Unlike ISDN, Asymmetric Digital Subscriber Lines aren't here yet; the
technology's
just going into initial testing. It's too early to have any sense of
the
cost of this technology, but its big advantage is that it uses a pair
of
the existing standard copper-wire phone lines, letting customers
continue
to use their current phones while getting high-speed data at the same
time.
Again, you'll need special modems-these are just going into production,
with
early models costing $2,000 or more. It sounds promising, but it's not
here
yet.
* Also
promising, but
still somewhere over the horizon is cable modem. Rogers Wave went into
testing
last Fall in Newmarket Ontario, and are now testing the service in
Kerrisdale.
It won't be available commercially here until 'sometime in 1997'
according
to the Rogers cable guy at the recent Power Up Internet Expo... and
even
then, only in selected areas. Cable modems promise speeds from 500 kbs
to
an eventual 30 megs-that is from 20 to 1,000 times as fast as today's
modems.
Users lease a cable modem from the cable company; rates are expected to
be
around $50 per month.
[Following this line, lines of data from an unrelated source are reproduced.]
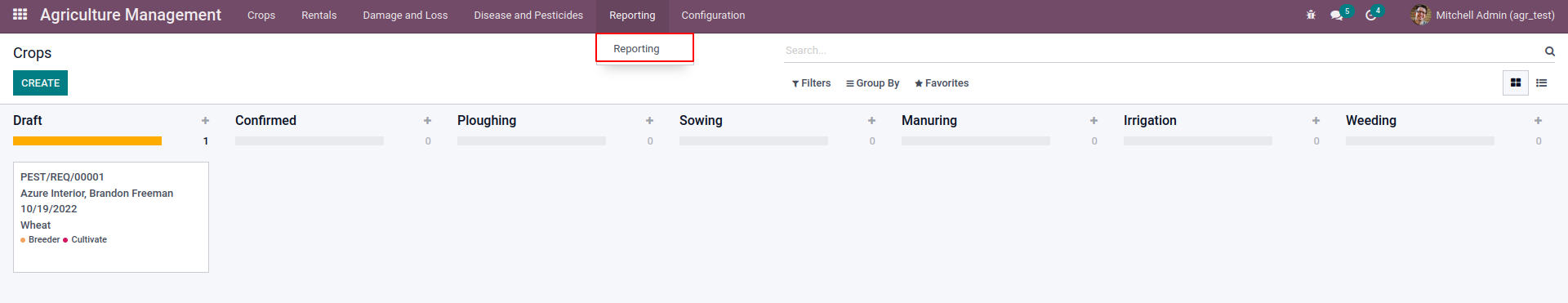Switch to kanban view

pyautogui.click(x=1516, y=82)
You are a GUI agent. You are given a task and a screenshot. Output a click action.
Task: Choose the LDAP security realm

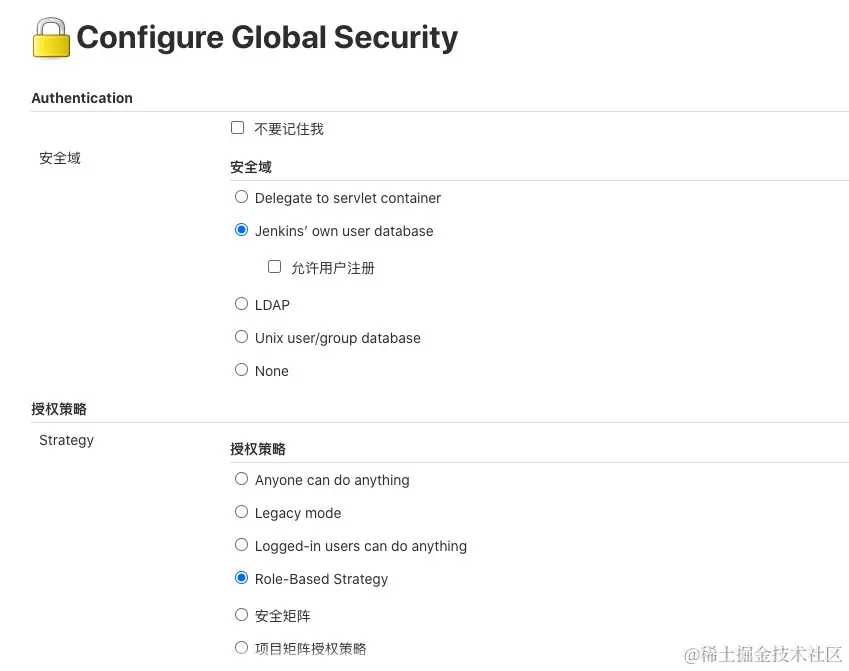(241, 304)
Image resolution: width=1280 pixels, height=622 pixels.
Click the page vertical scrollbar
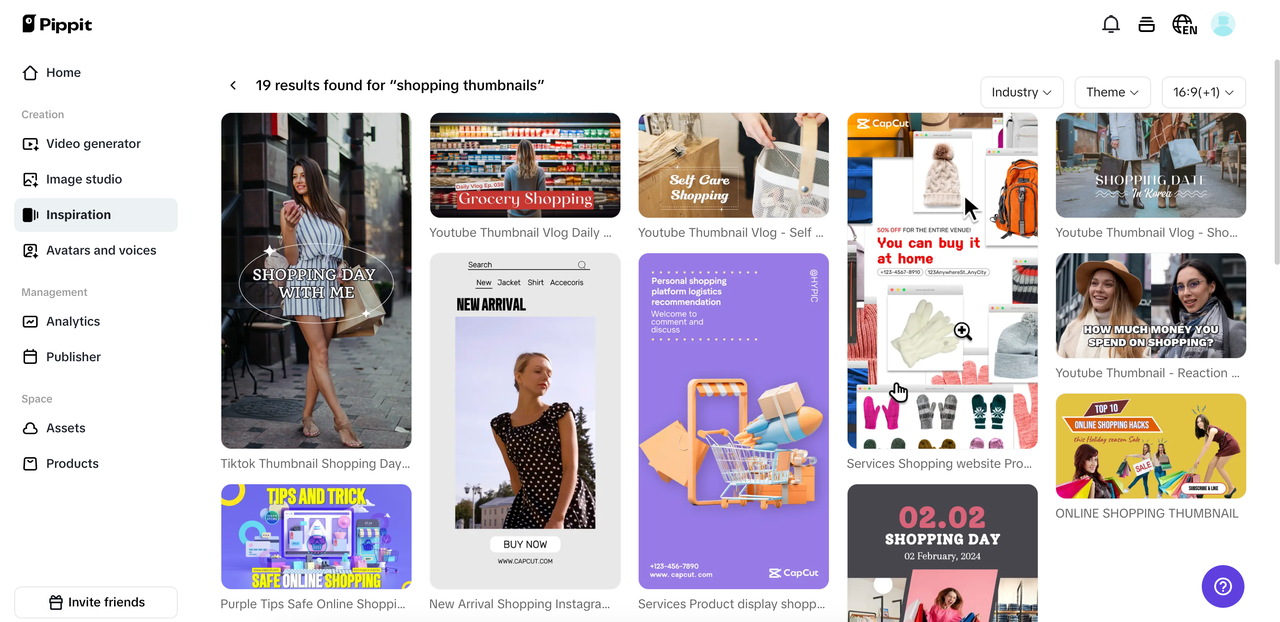[x=1275, y=160]
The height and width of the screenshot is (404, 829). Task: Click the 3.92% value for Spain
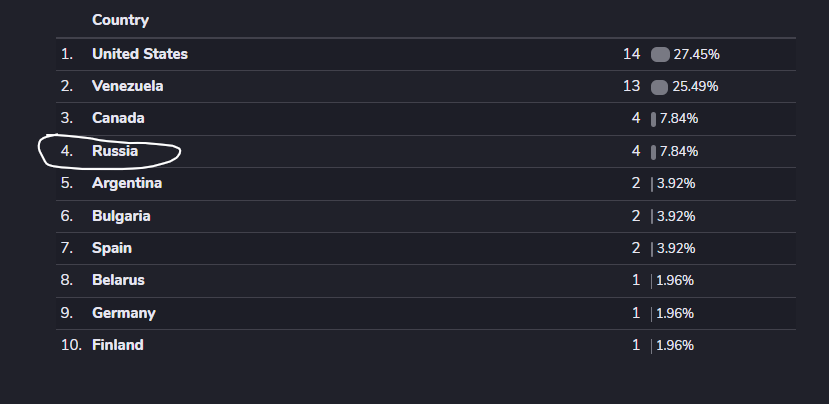(675, 248)
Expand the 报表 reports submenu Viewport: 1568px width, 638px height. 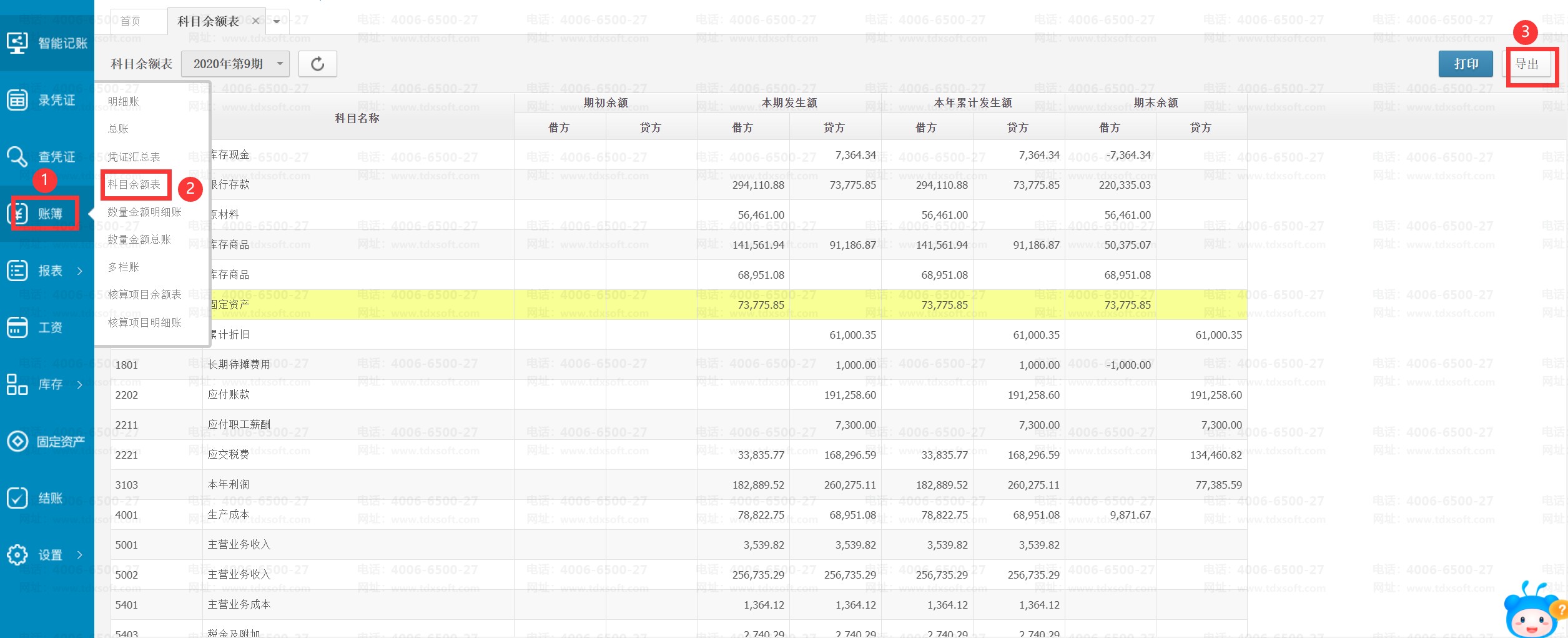[x=79, y=271]
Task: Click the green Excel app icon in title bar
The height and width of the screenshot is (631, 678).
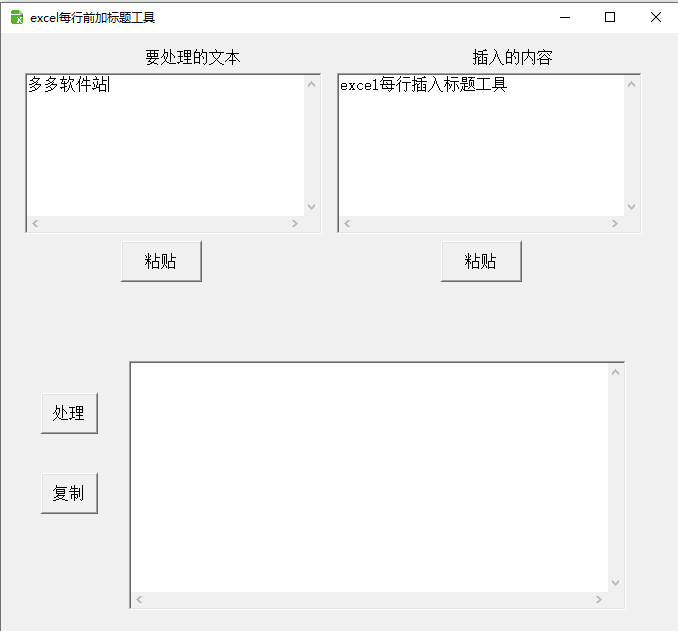Action: pyautogui.click(x=17, y=17)
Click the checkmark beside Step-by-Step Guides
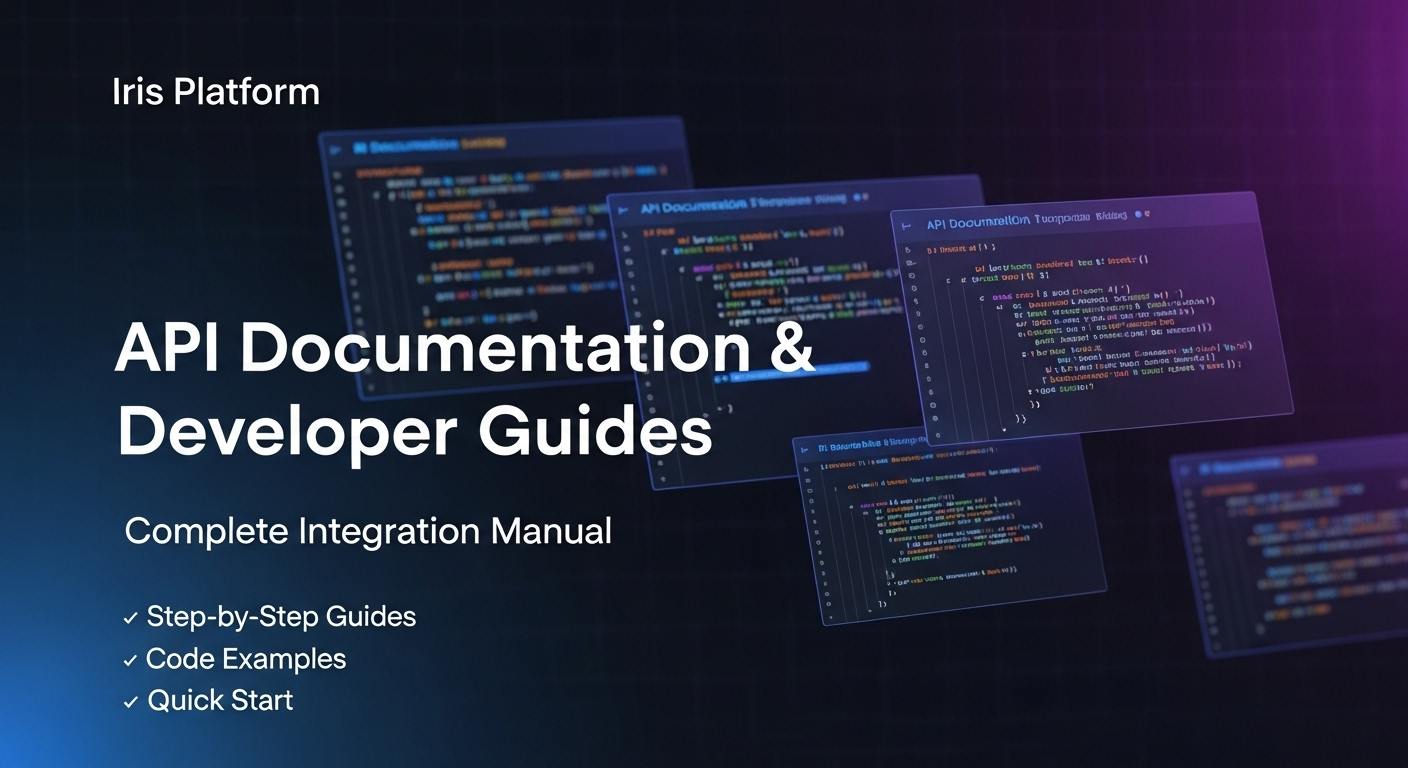1408x768 pixels. [130, 619]
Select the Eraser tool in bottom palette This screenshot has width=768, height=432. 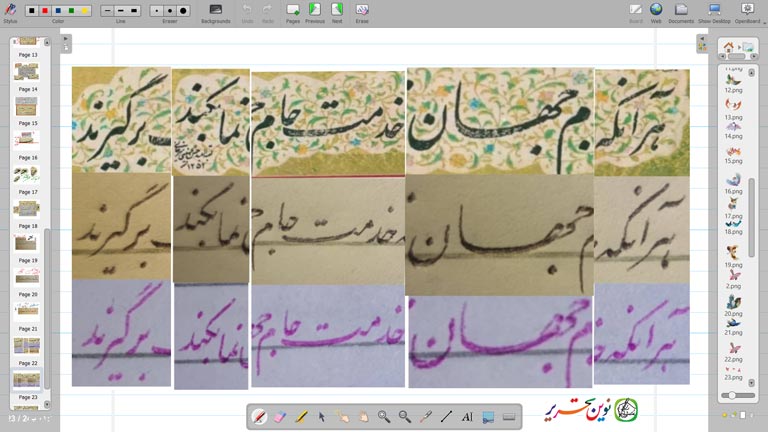pyautogui.click(x=280, y=416)
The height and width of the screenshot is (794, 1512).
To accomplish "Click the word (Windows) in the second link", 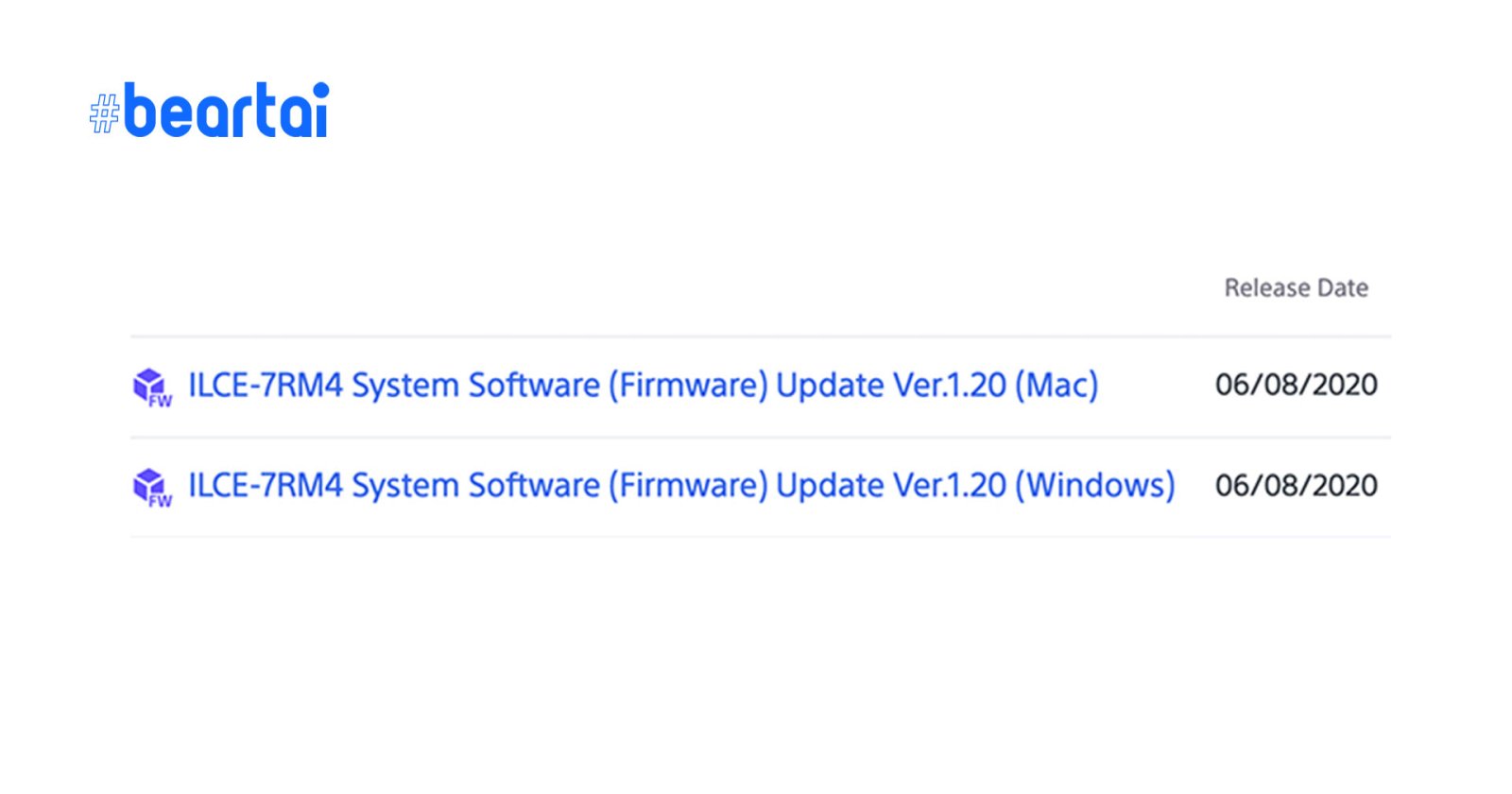I will click(1095, 485).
And is there a cable-tv connection to your office?
* The
final option sounds
the most like science fiction, but surprisingly, it's available now.
DirecPC
is a service of US-based Hughes Network Systems that provides Internet
access
via the Galaxy IV satellite, orbiting 35,000 km up. It's being handled
locally
by Surrey's Cyberion Networking (www.cyberion.com, 501-5400), and
promises
400 kbs access-three times as fast as ISDN, and in the ballpark with
cable's
initial promises. To use the satellite, you need a 60 cm (24 inch)
dedicated
dish connected to your computer (PCs only-Macs need not apply, at least
for
now), which costs $1099; installation can add up to $450. Monthly rates
start
at around $20, going up with the amount of data transferred.